Return only the number of lines in the entries below that hold the word "will".

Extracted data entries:
= Beginning of Section =
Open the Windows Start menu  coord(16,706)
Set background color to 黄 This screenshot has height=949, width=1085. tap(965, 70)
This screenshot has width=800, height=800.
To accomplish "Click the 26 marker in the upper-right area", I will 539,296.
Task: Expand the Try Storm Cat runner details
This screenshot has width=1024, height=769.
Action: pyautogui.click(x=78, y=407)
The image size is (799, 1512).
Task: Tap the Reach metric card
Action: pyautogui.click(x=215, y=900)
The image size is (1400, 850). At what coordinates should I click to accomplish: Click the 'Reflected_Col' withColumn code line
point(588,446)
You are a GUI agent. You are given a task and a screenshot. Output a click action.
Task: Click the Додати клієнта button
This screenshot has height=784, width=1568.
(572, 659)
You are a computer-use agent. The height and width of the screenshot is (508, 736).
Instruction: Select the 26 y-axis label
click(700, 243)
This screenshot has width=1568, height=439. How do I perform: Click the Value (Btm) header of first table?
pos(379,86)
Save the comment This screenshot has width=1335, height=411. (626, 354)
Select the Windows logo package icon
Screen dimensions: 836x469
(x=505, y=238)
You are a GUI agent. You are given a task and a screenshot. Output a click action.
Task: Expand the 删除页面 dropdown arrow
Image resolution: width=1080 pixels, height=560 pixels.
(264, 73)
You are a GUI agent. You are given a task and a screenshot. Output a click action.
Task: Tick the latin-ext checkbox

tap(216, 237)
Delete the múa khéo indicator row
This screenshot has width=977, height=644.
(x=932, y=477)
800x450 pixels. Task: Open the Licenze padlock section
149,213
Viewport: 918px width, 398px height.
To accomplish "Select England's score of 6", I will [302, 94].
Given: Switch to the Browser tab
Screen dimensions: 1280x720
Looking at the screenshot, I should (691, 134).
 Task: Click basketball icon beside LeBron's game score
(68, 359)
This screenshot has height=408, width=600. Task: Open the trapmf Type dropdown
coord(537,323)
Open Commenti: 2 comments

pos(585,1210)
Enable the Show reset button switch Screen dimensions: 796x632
= End of Section =
Exercise response:
2